Food and Drug Regulations (C.R.C., c. 870)

C.04.144. The human test dose of diphtheria toxin for Schick test, when fresh toxin containing no preservative is used, shall be determined by

• (a) intracutaneous injection into normal guinea pigs in mixtures with different proportions of diphtheria antitoxin, and one test dose mixed with 1/750 or more of a unit of antitoxin must cause no local reaction, but mixed with 1/1,500 or less of a unit of antitoxin must cause a definite local reaction of the type known as the “positive Schick reaction”; and

• (b) intracutaneous injection into normal guinea pigs without admixture with antitoxin, and 1/100 of one test dose must not cause, and 1/50 of one test dose must cause, a definite local reaction of the type known as the “positive Schick reaction”.

C.04.145. The human test dose for the Schick control shall give a negative Schick reaction when injected intracutaneously into normal guinea pigs.

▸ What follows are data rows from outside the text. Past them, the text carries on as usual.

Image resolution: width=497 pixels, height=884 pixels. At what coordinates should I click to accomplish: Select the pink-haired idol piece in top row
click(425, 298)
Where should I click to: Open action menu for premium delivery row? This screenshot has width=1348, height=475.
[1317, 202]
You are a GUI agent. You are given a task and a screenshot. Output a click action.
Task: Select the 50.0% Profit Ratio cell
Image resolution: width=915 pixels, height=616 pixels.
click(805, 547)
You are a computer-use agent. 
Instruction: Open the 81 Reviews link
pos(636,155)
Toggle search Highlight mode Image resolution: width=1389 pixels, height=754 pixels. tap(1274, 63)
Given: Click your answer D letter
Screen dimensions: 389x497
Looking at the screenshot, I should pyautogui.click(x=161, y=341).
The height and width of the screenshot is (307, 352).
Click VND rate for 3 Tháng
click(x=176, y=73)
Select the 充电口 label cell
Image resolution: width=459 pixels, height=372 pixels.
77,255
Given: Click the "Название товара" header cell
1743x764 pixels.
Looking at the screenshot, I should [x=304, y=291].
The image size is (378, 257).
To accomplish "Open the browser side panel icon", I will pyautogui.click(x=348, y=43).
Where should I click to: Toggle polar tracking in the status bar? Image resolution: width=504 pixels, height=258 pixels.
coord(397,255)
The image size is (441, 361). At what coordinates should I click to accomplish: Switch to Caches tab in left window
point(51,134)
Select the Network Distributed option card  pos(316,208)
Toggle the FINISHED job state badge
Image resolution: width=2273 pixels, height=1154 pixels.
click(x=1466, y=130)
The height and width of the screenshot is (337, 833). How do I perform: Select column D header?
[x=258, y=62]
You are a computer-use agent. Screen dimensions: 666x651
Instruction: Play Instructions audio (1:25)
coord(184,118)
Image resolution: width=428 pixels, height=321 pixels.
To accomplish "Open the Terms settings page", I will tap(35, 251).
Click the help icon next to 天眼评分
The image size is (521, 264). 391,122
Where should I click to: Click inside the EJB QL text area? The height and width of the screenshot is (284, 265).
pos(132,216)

C.04.146. No person shall sell diphtheria toxin for Schick test unless both the inner and the outer labels carry a statement of the number of human test doses it contains together with the name of any stabilizer.

C.04.147. The expiration date of Schick test reagents for the diagnosis of susceptibility to diphtheria shall be not later than 12 months after the date of manufacture or the date of issue.

C.04.160. Liquid diphtheria toxoid shall be sterile, formalized, detoxified diphtheria toxin and shall not contain more than 0.02 per cent free formaldehyde.

C.04.161. Diphtheria toxoid alum precipitated shall be prepared from diphtheria toxoid, and shall not contain more than 15 milligrams of alum per human dose.

C.04.162. The alum used in the preparation of diphtheria toxoid alum precipitated shall contain not less than 99.5 per cent pure potassium alum, Al K(SO₄)₂,12H₂O.

C.04.163. No fabricator shall use a culture medium for the production of diphtheria toxin that contains horse protein or Witte peptone or that has not been freed as far as possible from any other allergenic ingredient.

C.04.164. Diphtheria toxin from which diphtheria toxoid is prepared shall have a toxicity, as indicated by an L+dose, of not more than 0.20 millilitre or by an M.L.D. of not more than 0.0025 millilitre.

C.04.165. A fabricator shall test each bulk container of diphtheria toxoid, before being dispensed into the final containers, for toxicity by an acceptable method, and it shall be non-toxic.

C.04.166. No person shall sell any lot of diphtheria toxoid unless such lot has been shown to meet a test for antigenicity made by an acceptable method.

C.04.167. A fabricator shall fill diphtheria toxoid aseptically into clear glass containers and where preservative is not added shall seal the containers by fusion.